For the new study Ernst & Young and Oxford Analytica interviewed more than 70 industry analysts from around the world to identify the emerging trends and uncertainties driving the performance of the global insurance sector over the next five years. The study identified risks in three broad areas—macro, sector-specific and operational threats. It identified the top ten risks and five emerging threats.
Peter Porrino, global director of insurance services at Ernst & Young, commented: ‘Change is constant. Ten years ago, would climate change have been top of anyone’s risk list? Demographic change was obvious back then, but it is now a reality. Strategic risks vary for individual companies, but for the insurance sector as a whole these are the threats the experts say will have the greatest and most far reaching consequences. Insurers have to deal with them now, as they will change the business environment, the competitive pressures and the business opportunities. They have to view risk management as a way to improve operations, financial performance, and shareholder value.’
According to the study the top ten risks are:
Climate change: long-term, far-reaching and with significant impact on the industry.
Demographic shifts in core markets: offers business opportunities but risk that other sectors will capitalize first.

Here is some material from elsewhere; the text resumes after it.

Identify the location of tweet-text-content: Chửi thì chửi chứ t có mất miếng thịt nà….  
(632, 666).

Catastrophic events: rising costs and serious impact on earnings for insurers.
Emerging markets: risk and opportunity but competitive threat from new players.

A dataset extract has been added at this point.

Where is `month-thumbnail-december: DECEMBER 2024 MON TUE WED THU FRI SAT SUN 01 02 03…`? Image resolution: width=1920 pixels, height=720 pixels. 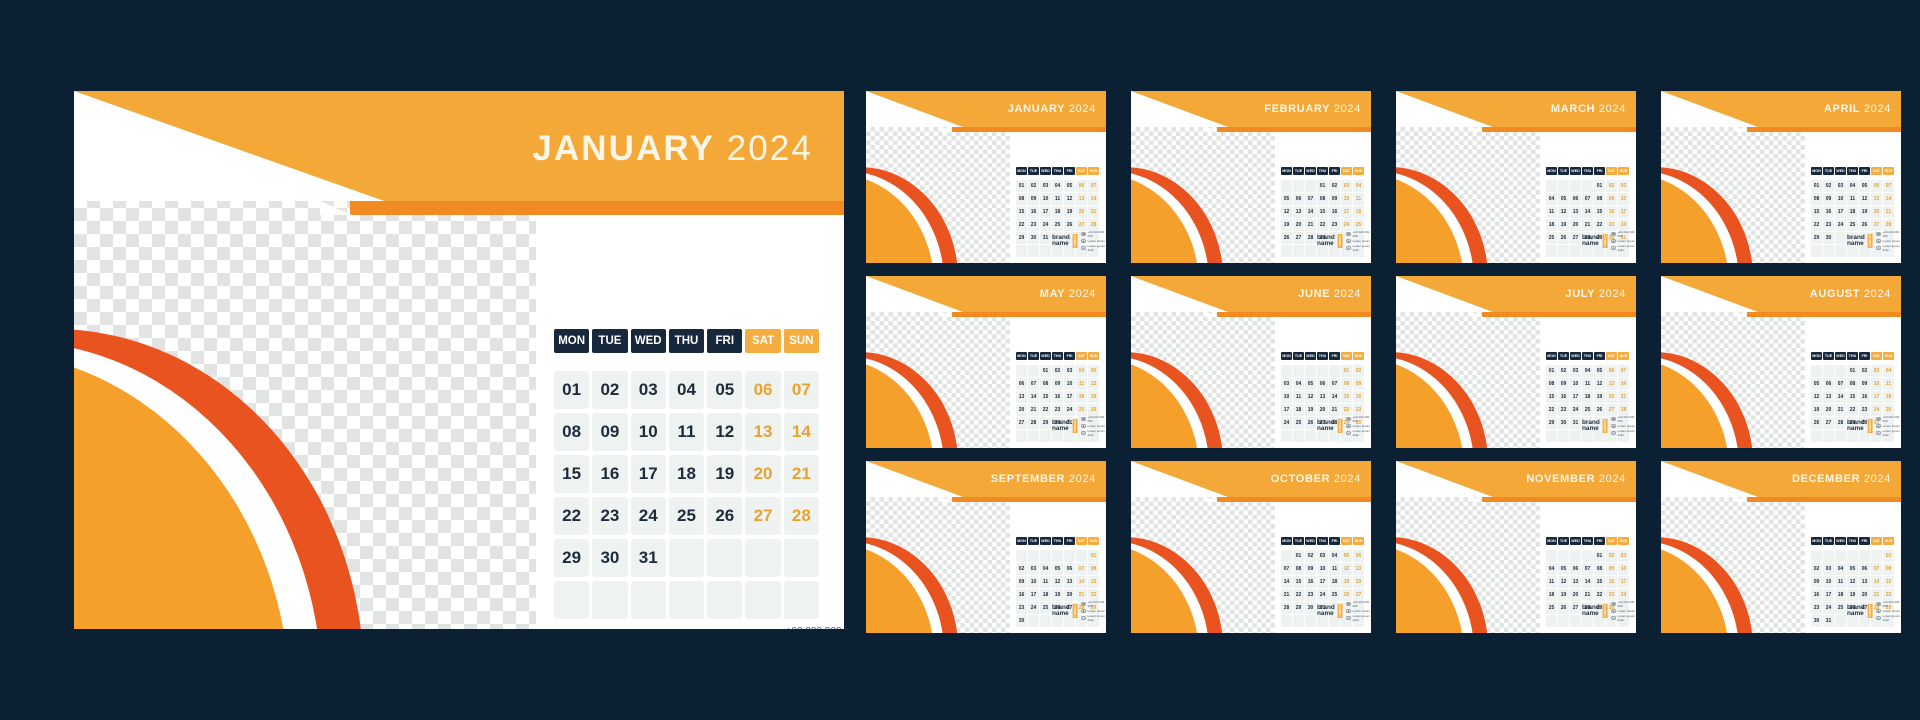 month-thumbnail-december: DECEMBER 2024 MON TUE WED THU FRI SAT SUN 01 02 03… is located at coordinates (1781, 547).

Regulatory intervention: increased scrutiny impacting on operations and practices.
“Strategic risks vary for individual companies, but for the insurance sector as a whole these are the threats the experts say will have the greatest and most far reaching consequences.
Peter Porrino, global director of insurance services at Ernst & Young
Channel distribution: technology is changing the way insurance is sold and purchased.
Integration of technology with operations and strategy: an enabler to keep pace with competition but lack of integration is a threat at the strategic business level.
Securities markets: changes in capital providers and the way capital is entering the insurance industry are causing major changes in the industry.
Legal risk: significant and unexpected change in the legal environment, such as government legislation or evolving case law, will continue to have a critical impact on the insurance industry.
Geopolitical or macroeconomic shocks: likely causes unknown but consequences potentially severe.
Many of these risks are interlinked, with the consequences from one risk having direct impact on others. The analysts told Ernst & Young these are the strategic risks that industry leaders must manage if they are to maintain dominant competitive positions, raising questions about how these risks will change what companies offer customers, the way they offer services and where.
The analysts also identified five emerging risks, just outside the top ten, which have the potential to become as significant during the next five years. These are: over reliance on model-based risk management; threats to industry reputation; losing the war for talent; increasing exposure to global regulatory heterogeneity; and the possible emergence of entirely new risks.
Peter Porrino concluded: ‘As the insurance environment becomes more complex companies need to shift from traditional risk management approaches to integrated processes that add greater value. Understanding how to respond to current trends is paramount for insurers as they seek to manage risk, optimize performance, and increase operational effectiveness. The top three risks — climate change and demographic shifts in core markets, and catastrophic events — are far reaching social and environmental trends with complex long term ramifications for the industry as a whole.’